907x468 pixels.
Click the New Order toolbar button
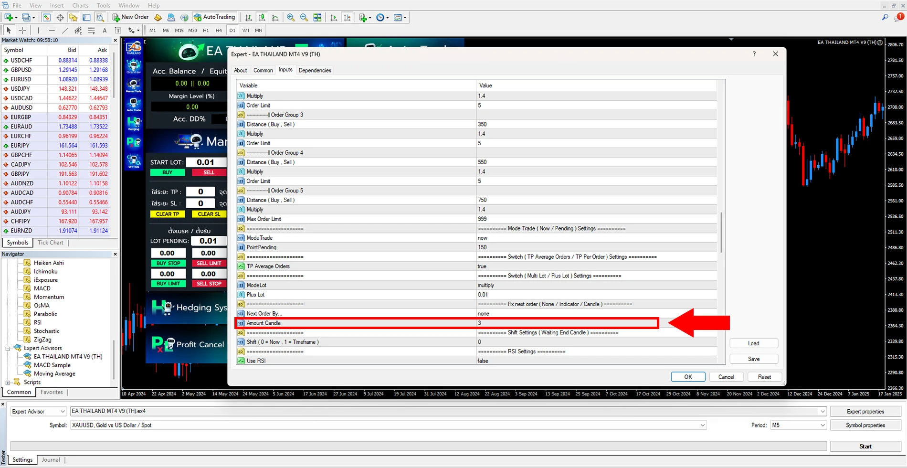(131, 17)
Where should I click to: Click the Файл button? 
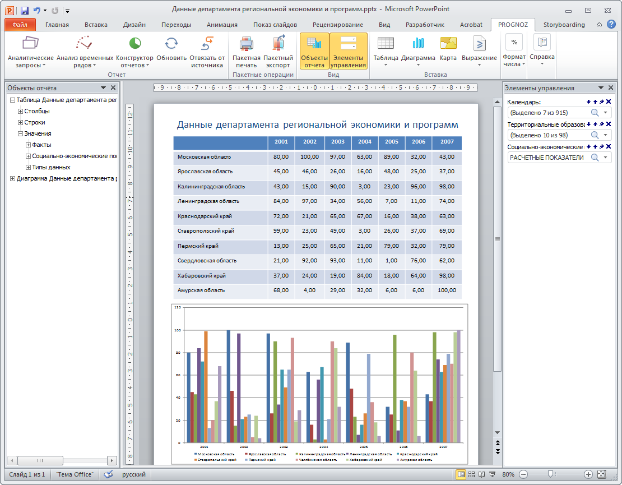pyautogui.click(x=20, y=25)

--

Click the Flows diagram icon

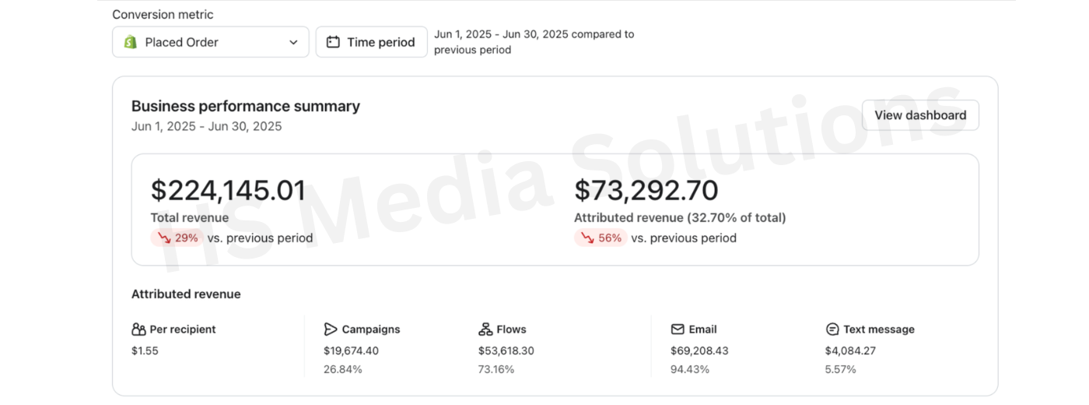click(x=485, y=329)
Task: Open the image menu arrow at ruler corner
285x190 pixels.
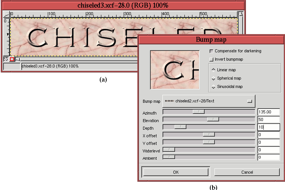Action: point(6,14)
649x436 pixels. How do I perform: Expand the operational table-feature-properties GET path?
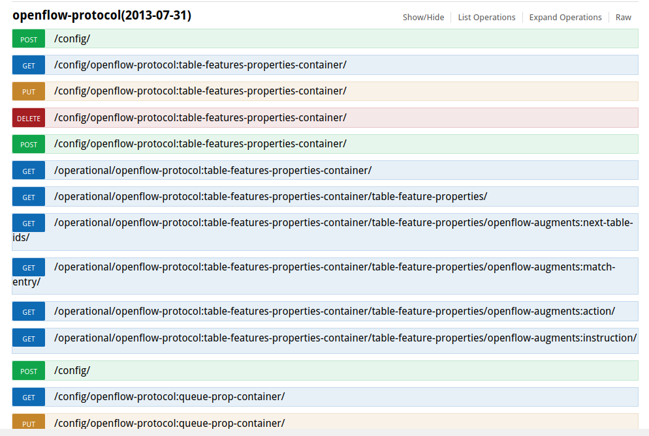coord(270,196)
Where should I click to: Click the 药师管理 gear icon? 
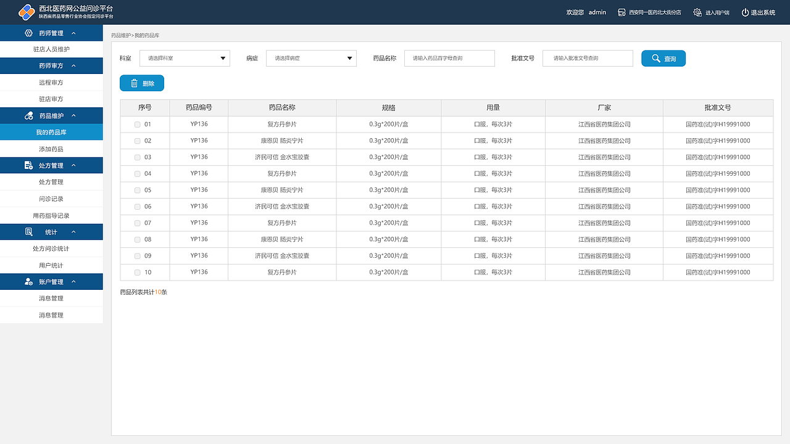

--

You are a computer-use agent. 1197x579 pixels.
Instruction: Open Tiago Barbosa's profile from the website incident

_Your task_: Working from the entries above, find every line in which the word "Open" occurs and copy it.

_Exercise answer_:
Task: Open the image menu arrow at ruler corner
Instruction: Open Tiago Barbosa's profile from the website incident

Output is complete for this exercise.